Sono fermamente convinto che quando una persona è spezzata dalla prova, dalla malattia, dalle avversità, è allora che spande al meglio il profumo e la luce di Gesù attorno a sé. Il vaso è fragile, l’uomo esteriore si deteriora, ma il contenuto (Gesù Cristo) resiste e ne mantiene viva l’efficacia. Ciò provoca nel credente una contrapposizione tra forza e debolezza.
Parola ed Eucaristia cambiano l’uomo dal di dentro, lo mettono in cammino e la comunità dei credenti si allarga e si espande per la gloria di Dio. Le icone evangeliche delle pecore senza pastore, del sordomuto, del seminatore, dei due di Emmaus da una parte descrivono aspetti della condizione di vita degli uomini della società di oggi, dall’altra spiegano perché, ancora una volta, la Chiesa intraprende la via dell’evangelizzazione, del confronto e del discernimento.
In questi anni ho citato molte volte un libro del gesuita Michel De Certau, La debolezza del credere, Vita e Pensiero Editrice 2020, che avrebbe dovuto (e dovrebbe ancora) obbligare a rivedere percorsi e progetti pastorali incentrati unicamente sul raggiungimento di obiettivi pratici in perfetto allineamento con i dettami del diritto canonico.
Il motivo di tale conversione pastorale si colloca nell’accogliere il messaggio evangelico dal quale traspare che Gesù non si è presentato come un guerriero armato né come un re glorioso che attira a sé per il suo fascino mondano. Il Vangelo insegna che Lui è il compagno di viaggio che soffre con gli uomini e per gli uomini. Purtroppo l’esempio, che tanti uomini di Chiesa oggi danno, è un impasto di ambizione e subdole strategie per raggiungere il successo apostolico, ammantato di mondanità ecclesiale, come papa Francesco ha denunciato più volte.
Stando alla Scrittura, la scelta perseguita da Gesù per rivelare l’amore di Dio è proprio la debolezza che inevitabilmente scandalizza tante persone, a partire dai primi discepoli. Sarebbe opportuno tenere presente il contrasto fra l’ingresso trionfale di Gesù in Gerusalemme e il processo davanti al procuratore romano Ponzio Pilato, a distanza di poche ore!

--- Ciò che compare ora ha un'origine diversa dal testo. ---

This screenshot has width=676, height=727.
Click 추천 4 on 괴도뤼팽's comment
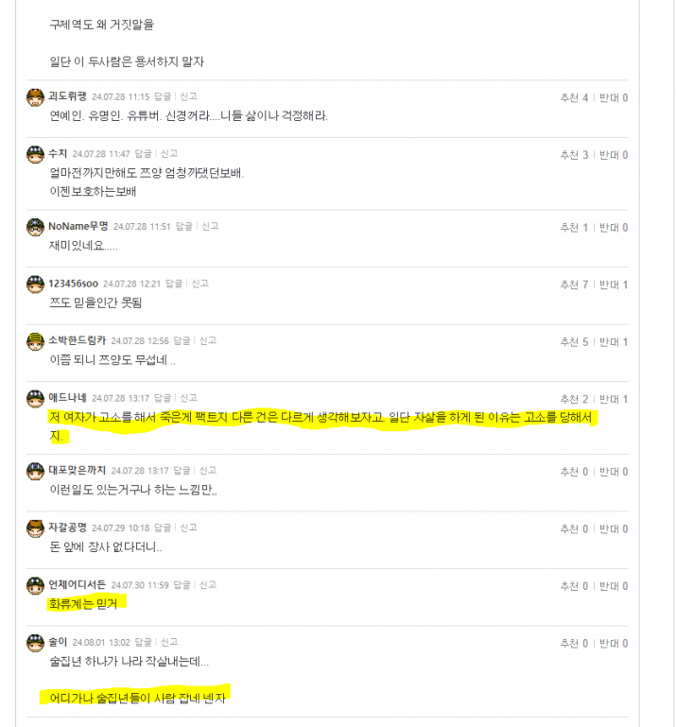pos(574,97)
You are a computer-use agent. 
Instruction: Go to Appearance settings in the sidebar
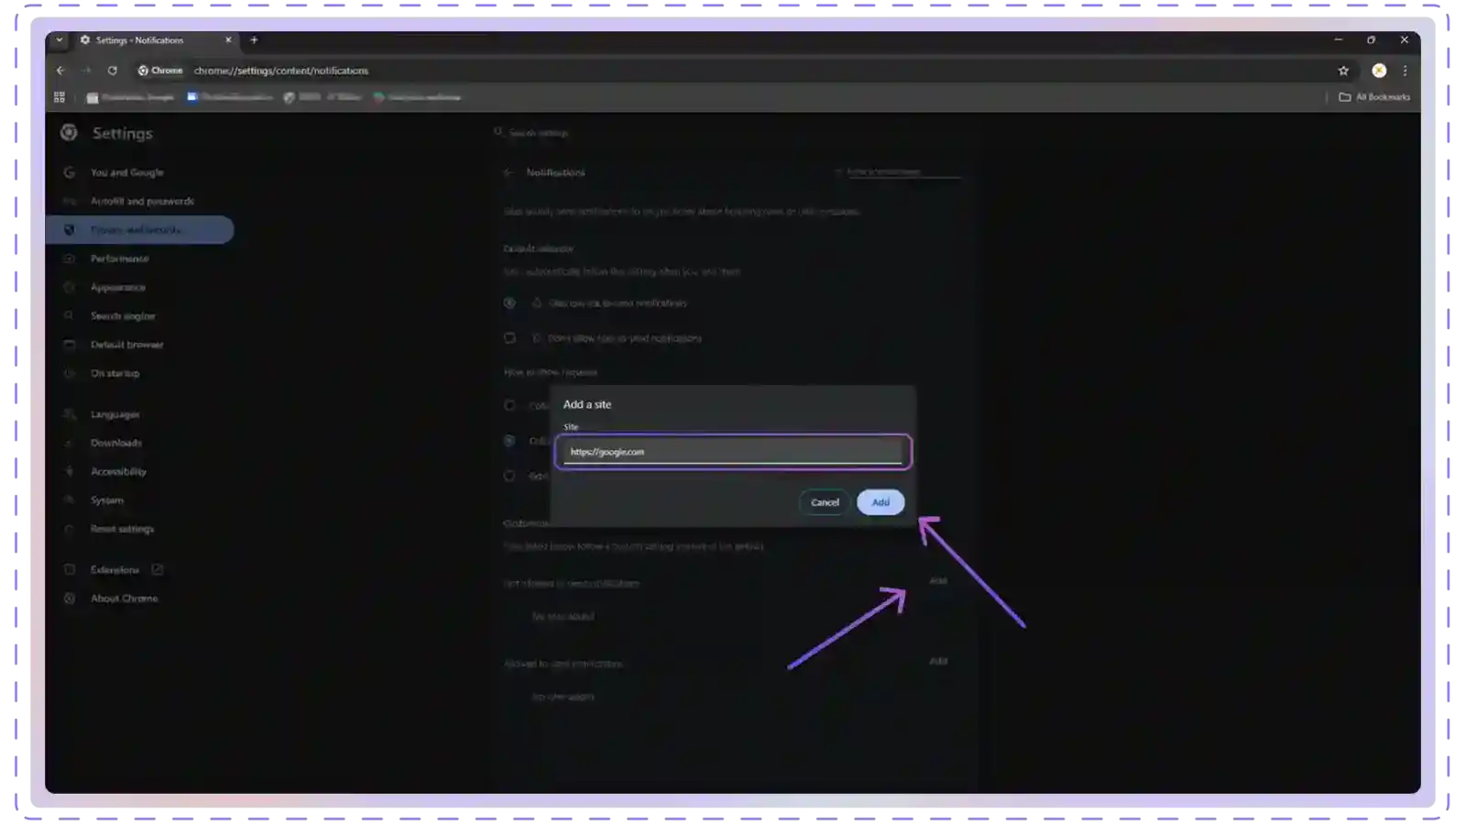tap(117, 287)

Dal racconto della passione i cristiani attingono la consolante esperienza di un Dio vicino, misericordioso e materno. Perché è salito sulla croce? Per essere con me e come me perché io possa essere con Lui e come Lui. Penso che il segno chiaro ed evidente della croce – simbolo di
totale fragilità – debba essere letto come radicale condivisione del dolore degli uomini. La croce del Vangelo, scrive Ermes Ronchi, è l’impensabile di Dio, la prova che Dio ama me più della sua propria vita. Allora per capire questa parola di Gesù, forse basta sostituire il termine croce con la parola amore: “Se qualcuno vuole venire dietro a me, prenda su di sé tutto l’amore di cui è capace”. Prendi la tua porzione d’amore, altrimenti non vivi; prendi la porzione di croce che ogni amore comporta, altrimenti non ami: la croce è il prezzo dell’amore.
Nel romanzo “Silenzio” (Rusconi Ed. 1982, p.223) Endō Shisaku pone sulle labbra di Kichijro, un uomo vigliacco e debole, delle parole sconvolgenti durante un suo confronto con un gesuita: “È vero, sono debole, ma la debolezza è un peccato?”. A tale domanda ognuno di noi potrà dare la propria risposta. Ne azzardo una anch’io, attingendo alla Parola e parafrasando S. Paolo: è la forza della debolezza che confonde i forti. Questa è la forza di Dio. Auguro a tutti di dare un colore vivo e luminoso alla propria esistenza, vivendo pienamente le promesse battesimali da evangelizzati, contribuendo fraternamente alla retta edificazione del mondo mediante una partecipazione attiva e responsabile, a servizio della Chiesa locale, in mezzo alla società, in tutti i cantieri della vita del mondo, lungo la strada che conduce al Padre.